Poetic license on the title aside, I’m doubling down on Roam.
“Sometimes you have to let things go…” and so on, but that’s what I did earlier.
I spent a year trying out all kinds of alternatives, and figuring out their pros and cons.
In the end, I concluded, empirically-but-subjectively — this being for me and my use cases, yours may be different — that Roam is uniquely well-suited to my way of thinking.
Since then, things have gotten better, with two big changes:
- no limit on new graphs, and
- the availability of encrypted graphs.
Previously, I was reluctant to use Roam for “work stuff” — now I know I don’t have to worry
Previously, I was reluctant to adopt separate graphs for separate mental silos, because “hey, I don’t want to waste my last remaining graph on that!”. Now, that isn’t a concern.
There will always be other products around, and people will continue to make decisions based on a variety of factors, and they should.
I would like to see a couple of features (again, this is from my personal experience, and I have no expectations of seeing them fulfilled anytime soon).

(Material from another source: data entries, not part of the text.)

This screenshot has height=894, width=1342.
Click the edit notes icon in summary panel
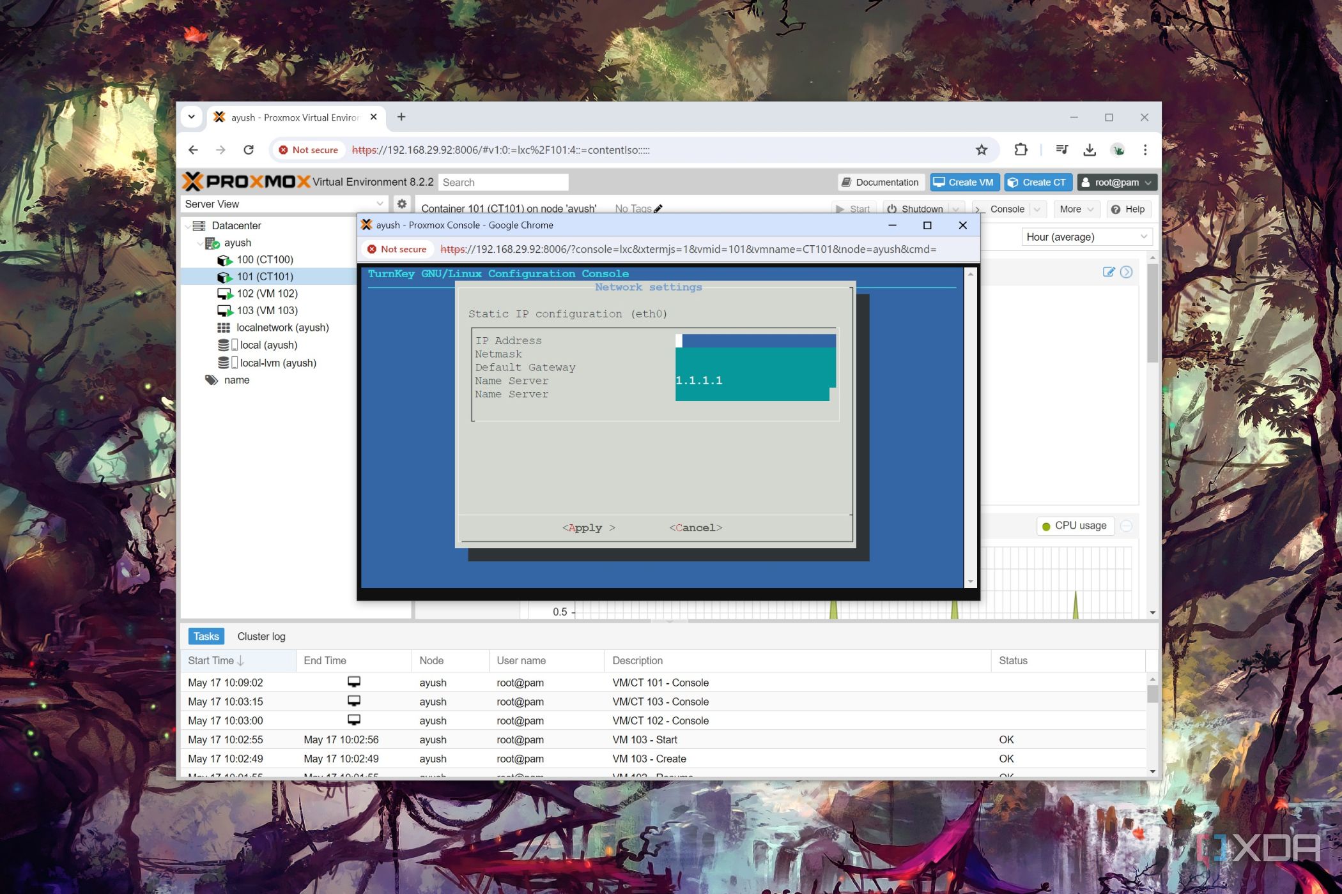pos(1108,272)
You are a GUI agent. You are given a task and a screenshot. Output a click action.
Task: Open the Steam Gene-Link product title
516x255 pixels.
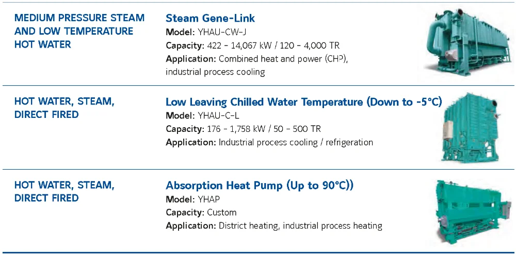[210, 19]
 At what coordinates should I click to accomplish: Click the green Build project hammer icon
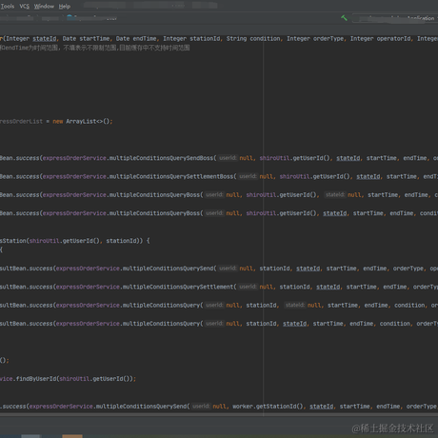tap(344, 18)
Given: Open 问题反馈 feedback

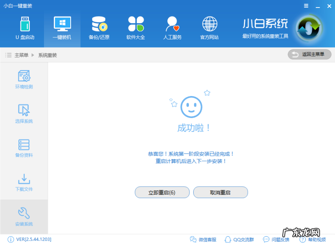Looking at the screenshot, I should [x=276, y=239].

It would be good to have the ability to have different graphs open in different tabs. Not a very big deal because I don’t switch that often, and if I did I could use different browsers, but … it would be nice to do this easily.
Next up: more spaces in the document — or at the ability to carve out at least one additional space to split nodes on to. I understand this is hard and must be introduced carefully, if at all. If a general solution is too hard, three is a better number than two (before anyone points it out — yes, in a way, the sidebar is a third space, but c’mon).
I will say that for a product that affords a dizzying amount of creative flexibility as Roam does, you need a spare aesthetic and I commend the development team for having the discipline to stick to it.